I just downed a mug of coffee, my second of the day, and am sitting down to write this post, because this is dang exciting!
I am a Neonatal Intensive Care nurse. Like what?! I feel like just yesterday I was crying on the phone to my parents because my day at clinical was difficult, I had slept about 3 hours the night before, and I had three exams coming up that week. Then just like that here I am, with a parent of one of the babies I was caring for last week asking me if I was their baby's nurse and I replied, "Oh I am just a student!" having to then correct myself because, oh yeah I am their baby's nurse. Yikes! A face-palm kind of moment honestly. Luckily I corrected myself and explained I am a nurse, just new, and the mom and I got a good chuckle out of it.
Reflecting on having my first full week working as a nurse in the NICU, I could not be happier! Nursing school was hard, kind of distorting why on earth I chose this profession in the first place. I didn't feel on fire to get working honestly, and post-NCLEX summer was a little scary, as I knew I would have to start working and be thrown into a new environment with all new people, without my classmates beside me, like all of my previous clinical experiences.
What if my coworkers don't like me? What if I am not smart enough? What if I can't handle the pressure it takes to care for critically sick babies? What if I don't love it? These were all questions I was asking myself leading up to my start date. I was scared. I was not confident. And mostly, I was skeptical that all of the anticipation I had for this job being the absolute dream would only lead to disappointment. After all, it felt too good to be true that I would get my absolute dream job, and it would actually be everything I imagined it would be.

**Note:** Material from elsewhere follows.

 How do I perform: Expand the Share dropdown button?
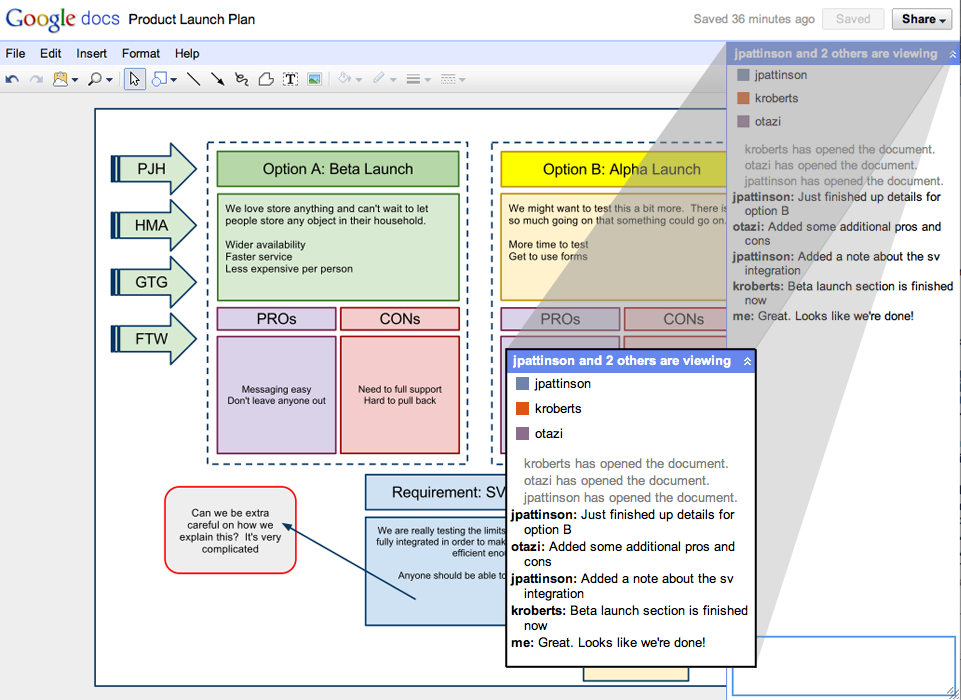[x=924, y=19]

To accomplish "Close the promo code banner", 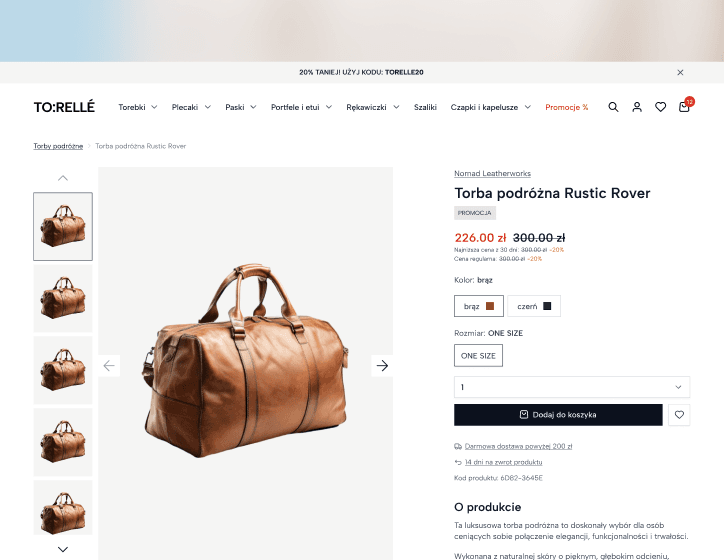I will [680, 72].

Boy was my worrying for nothing. I walked up on that floor to the scrub sinks on my first day (to do our 2 minute scrub we do everyday) without a clue of where to go or what to do next, only to be greeted by a nurse named Madi, and on her nametag read "Neonatal Intensive Care," the same as mine. She greeted me with a smile and showed me where to get my report sheet and check my assignment for the day. I felt welcomed. Meeting my preceptor, she explained our day, walked me through how to do our assessments and how our day would be structured, and it felt so right. The floor felt like home. The work felt like it was made for me to do. And my coworkers felt like a family. It was truly a beautiful moment, giving me a feeling that this is where I am meant to be, where God has called me. It sounds so cliché, but that day, for the first time in a long time, it truly felt like my life had fallen into place.

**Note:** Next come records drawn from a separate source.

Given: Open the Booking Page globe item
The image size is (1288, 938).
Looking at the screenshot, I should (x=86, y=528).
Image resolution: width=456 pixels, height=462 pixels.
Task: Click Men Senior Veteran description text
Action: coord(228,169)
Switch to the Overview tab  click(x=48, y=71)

The NICU is an amazing place, with all of my patients being babies, it was intimidating coming into it, but the more I have worked, the more comfort I have in knowing, I would not want it any other way. The parents are kind, and you get to support them in the journey of nursing their little one back to health in many cases. I am with stable babies at this point in my orientation, so getting to pick up the babes, watch their personalities come out, and support the parents as they near taking their babe home is something that is so fulfilling. I am aware that this is not what every NICU stay is like, that often there are very sad endings to many stays on our unit, but for now, I am getting the happy endings, and I will take it while it lasts.
You scrub in, you wear your mask for 12+ hours (because COVID), you hold little lives in your hands, and teach eager moms and dads how to care for them in preparation for discharge, and you end your day knowing you made a difference in many lives that shift. Then you go to bed and do it all again, each day just as good as the last, if not better.
My job seriously rocks! My coworkers are kind and amazing, and my preceptor is out of this world. I am so grateful to be where I am at, and yes, that is cloud 9 for now! I am ecstatic that I get to care for tiny humans, and get to be on a team that saves and preserves the tiniest of lives. A person's a person, no matter how small. I am so grateful I am able to care for these little people. I know that I have a lot to learn, that I have a long way to go. But I think the most beautiful part of starting my nursing career with these tiny humans in the NICU, is that we get to grow together.
you are blessed. you are gifted. you are loved and appreciated, just as you are.